Our study, being a cross-sectional study, is limited to assuming associations but not causation. Moreover, selection bias may occur, as women who suffer from present psychotic symptoms, suicidality, or substance abuse did not participate in our study. Moreover, the more severely depressed women might not have volunteered to participate. The self-report questionnaires evaluated mother–infant bonding at a single time point; therefore, a longitudinal pattern of impaired bonding was not obtained.
Conclusion
We found better mother–infant bonding among Bedouin women delivering a male infant compared to a female infant. Our findings illustrate the value of the delivery of a male infant in the tribal patriarchal society of the Arab Bedouins, a minority group in Israel.
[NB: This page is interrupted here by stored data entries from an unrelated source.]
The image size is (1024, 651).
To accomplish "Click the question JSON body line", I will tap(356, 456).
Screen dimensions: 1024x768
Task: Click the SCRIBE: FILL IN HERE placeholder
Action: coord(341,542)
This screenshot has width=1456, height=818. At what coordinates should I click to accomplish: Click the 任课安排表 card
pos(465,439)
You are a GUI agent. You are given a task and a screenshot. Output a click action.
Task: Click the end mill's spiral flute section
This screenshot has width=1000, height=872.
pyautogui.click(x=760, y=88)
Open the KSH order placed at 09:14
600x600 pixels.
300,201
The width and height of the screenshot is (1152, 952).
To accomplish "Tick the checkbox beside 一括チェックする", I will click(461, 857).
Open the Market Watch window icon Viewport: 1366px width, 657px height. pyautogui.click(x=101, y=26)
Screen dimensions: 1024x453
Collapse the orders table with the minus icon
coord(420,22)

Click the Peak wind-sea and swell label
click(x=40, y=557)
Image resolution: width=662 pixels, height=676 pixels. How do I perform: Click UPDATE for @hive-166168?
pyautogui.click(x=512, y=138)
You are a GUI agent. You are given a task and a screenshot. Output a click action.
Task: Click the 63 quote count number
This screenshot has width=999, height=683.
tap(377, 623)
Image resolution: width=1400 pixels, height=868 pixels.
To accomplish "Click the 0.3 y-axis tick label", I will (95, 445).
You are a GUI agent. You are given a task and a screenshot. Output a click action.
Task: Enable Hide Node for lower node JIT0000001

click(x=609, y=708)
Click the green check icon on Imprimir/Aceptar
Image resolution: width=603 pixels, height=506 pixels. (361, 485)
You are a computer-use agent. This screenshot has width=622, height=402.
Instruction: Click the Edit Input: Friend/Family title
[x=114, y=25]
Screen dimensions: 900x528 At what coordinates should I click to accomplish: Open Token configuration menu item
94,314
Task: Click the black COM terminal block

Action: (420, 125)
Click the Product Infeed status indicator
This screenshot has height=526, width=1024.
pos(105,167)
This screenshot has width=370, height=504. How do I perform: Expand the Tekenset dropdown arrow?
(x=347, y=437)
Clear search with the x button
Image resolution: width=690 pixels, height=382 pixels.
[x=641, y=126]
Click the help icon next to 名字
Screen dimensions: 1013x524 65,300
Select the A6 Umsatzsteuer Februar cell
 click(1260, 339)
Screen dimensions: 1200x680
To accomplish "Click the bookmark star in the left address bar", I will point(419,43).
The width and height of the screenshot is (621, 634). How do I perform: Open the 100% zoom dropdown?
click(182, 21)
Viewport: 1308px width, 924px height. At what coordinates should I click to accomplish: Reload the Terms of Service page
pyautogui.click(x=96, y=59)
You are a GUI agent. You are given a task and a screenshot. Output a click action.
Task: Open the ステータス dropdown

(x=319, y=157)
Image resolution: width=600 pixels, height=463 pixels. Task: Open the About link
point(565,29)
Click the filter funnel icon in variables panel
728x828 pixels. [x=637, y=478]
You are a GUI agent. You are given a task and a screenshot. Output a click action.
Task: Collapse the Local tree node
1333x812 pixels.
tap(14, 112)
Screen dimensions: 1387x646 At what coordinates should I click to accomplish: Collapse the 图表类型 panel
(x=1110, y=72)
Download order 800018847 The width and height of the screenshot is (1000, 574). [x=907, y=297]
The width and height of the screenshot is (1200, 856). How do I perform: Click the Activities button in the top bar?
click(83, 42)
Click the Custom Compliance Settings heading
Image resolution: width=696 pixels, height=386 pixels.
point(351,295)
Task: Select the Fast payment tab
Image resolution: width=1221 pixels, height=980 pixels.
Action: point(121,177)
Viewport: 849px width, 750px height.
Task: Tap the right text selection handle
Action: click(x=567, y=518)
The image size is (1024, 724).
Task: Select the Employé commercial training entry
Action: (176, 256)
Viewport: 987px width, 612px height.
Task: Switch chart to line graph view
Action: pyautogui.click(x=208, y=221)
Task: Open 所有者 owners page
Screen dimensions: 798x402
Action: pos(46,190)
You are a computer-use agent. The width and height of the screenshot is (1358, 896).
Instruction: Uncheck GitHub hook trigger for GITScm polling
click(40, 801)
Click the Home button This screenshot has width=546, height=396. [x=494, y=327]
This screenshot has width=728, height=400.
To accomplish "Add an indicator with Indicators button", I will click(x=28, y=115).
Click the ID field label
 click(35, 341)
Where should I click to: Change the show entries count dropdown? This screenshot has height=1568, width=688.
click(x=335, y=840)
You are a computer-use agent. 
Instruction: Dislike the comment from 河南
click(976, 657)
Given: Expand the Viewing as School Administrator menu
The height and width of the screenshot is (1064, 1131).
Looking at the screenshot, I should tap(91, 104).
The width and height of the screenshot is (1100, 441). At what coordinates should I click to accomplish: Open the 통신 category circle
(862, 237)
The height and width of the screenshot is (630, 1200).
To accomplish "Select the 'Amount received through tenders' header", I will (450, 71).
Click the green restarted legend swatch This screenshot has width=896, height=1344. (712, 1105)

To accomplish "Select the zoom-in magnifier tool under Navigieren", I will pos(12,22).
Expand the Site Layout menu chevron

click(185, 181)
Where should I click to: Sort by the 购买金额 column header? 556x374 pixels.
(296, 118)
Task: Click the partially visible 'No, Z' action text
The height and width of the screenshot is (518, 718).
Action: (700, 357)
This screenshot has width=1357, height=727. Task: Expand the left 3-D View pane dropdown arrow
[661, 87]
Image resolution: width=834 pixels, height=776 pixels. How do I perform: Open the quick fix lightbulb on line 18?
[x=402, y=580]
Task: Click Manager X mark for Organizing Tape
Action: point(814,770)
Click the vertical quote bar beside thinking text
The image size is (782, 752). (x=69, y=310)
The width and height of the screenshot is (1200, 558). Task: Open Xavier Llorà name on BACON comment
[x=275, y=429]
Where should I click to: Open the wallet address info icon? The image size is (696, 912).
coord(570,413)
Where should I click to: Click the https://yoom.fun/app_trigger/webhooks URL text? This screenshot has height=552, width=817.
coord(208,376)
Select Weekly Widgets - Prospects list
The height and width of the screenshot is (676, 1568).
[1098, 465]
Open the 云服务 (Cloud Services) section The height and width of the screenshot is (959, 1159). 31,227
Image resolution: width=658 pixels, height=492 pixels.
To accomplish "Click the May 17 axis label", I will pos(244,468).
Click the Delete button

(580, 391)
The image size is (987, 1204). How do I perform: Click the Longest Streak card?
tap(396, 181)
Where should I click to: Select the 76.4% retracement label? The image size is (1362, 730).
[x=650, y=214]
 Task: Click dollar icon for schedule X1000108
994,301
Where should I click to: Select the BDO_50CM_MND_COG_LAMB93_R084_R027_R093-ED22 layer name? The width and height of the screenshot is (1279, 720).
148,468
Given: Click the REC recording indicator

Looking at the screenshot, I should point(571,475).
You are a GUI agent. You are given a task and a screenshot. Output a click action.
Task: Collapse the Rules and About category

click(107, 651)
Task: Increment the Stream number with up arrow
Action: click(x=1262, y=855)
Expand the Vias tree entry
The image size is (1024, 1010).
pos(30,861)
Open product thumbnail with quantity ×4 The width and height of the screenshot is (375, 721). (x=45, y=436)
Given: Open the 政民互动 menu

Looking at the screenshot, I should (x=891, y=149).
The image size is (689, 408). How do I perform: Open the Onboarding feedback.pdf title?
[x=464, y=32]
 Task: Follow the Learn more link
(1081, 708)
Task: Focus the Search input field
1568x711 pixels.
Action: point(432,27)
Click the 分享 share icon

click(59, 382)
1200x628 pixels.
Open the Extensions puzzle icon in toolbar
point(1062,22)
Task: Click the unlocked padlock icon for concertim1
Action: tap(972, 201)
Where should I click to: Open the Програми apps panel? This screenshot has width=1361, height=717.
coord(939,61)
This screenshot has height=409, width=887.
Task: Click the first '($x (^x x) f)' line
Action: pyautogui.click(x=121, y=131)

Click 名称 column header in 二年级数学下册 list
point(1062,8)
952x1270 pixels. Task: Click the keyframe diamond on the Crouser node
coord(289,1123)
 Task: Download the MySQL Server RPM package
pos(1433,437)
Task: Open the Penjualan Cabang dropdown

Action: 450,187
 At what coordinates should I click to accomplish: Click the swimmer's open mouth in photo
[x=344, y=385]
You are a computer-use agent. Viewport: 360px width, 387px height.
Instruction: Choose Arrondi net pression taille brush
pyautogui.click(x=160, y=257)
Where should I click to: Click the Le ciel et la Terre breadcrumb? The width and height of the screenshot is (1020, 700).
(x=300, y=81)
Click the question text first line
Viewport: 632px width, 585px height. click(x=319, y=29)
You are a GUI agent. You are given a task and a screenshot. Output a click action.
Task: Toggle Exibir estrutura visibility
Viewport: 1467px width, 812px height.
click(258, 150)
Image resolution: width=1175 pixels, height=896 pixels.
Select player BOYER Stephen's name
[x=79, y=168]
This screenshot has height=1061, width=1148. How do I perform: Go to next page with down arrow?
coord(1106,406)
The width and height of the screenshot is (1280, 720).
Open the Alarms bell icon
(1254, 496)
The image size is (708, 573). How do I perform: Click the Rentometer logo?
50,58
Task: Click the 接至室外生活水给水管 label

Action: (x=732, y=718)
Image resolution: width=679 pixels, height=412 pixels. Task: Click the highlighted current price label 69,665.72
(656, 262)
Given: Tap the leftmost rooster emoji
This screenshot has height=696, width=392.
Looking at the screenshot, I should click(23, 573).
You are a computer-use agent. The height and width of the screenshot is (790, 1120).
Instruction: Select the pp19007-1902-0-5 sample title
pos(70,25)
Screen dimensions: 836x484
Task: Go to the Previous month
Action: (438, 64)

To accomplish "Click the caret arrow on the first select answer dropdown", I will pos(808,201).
Our study shows the significance of continuity of the family and emphasizes the cultural differences and the ethnic inequalities between the two study populations. Fetal gender and son preference is meaningful to many cultures and ethnic disparities, even today when modernization is in process and different styles of living occur. Feminist women challenge patriarchy by recreating a new model for women who retain tradition, but also adjust it to modern times. Further studies should be made to evaluate the gender preferences within the Bedouin society, comparing Bedouins who live in organized villages to those who live in rural unrecognized villages, to estimate the place of the modernization in the gender preferences. Attempts must be made to strengthen mother–infant bonding of the female gender and prevent impaired bonding from early conception.